За толстой тюремной дверью с цифрой «18» - серые мокрые стены, бетонный пол и… я. Одна. Ежедневно мимо нашей камеры гнали узников к «чёрным воронам», избивая на ходу палками. Я затыкала уши, чтобы не слышать криков. А тут ещё холод и голод всё больше донимали. Через незастеклённую решётку в камеру проникал леденящий ветер, натекала дождевая вода. От голода кружилась голова, темнело в глазах. Когда падала из дрожащих рук крошка тюремного хлеба на пол, подбирала губами. Иногда случалось чудо – приоткрывалась дверь камеры. И летела к ногам «неплановая» краюшка хлеба. В тот момент в моём детском мозгу возникала фантастическая мысль: наверное, это моя мама, превратившись в человека – невидимку, спасает меня. И появлялась надежда: может, выпустят? Я ведь ничего такого не сделала. Просто ходила по деревням, пела довоенные песни. Люди выходили из изб, слушали и плакали. Потом в мою котомку клали куски хлеба, картофелины, лепёшки. С каким ужасом вспоминала я в камере, как в гестапо, обыскивая, отняли этот мешочек, высыпали всё, что в нём было. Потом выкладывали передо мной разные орудия пыток, угрожали…

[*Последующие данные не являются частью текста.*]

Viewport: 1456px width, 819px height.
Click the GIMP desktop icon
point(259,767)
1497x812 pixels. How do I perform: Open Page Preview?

Отсюда, из подвальных камер, почти всех вывозили на расстрел. Страшно было думать. Что одной придётся выходить к душегубке. Хоть с кем –  нибудь, только б не одной! Всё ждала кого-то, заглядывая в «волчок». Вдруг приоткрылась дверь и … влетела краюшка – её бросил надзиратель. С сожалением узнала после войны, что  немцы  его расстреляли, когда нас вывезли из тюрьмы.

Сказка о маме-невидимке рассеялась, и я сидела в ожидании своей участи.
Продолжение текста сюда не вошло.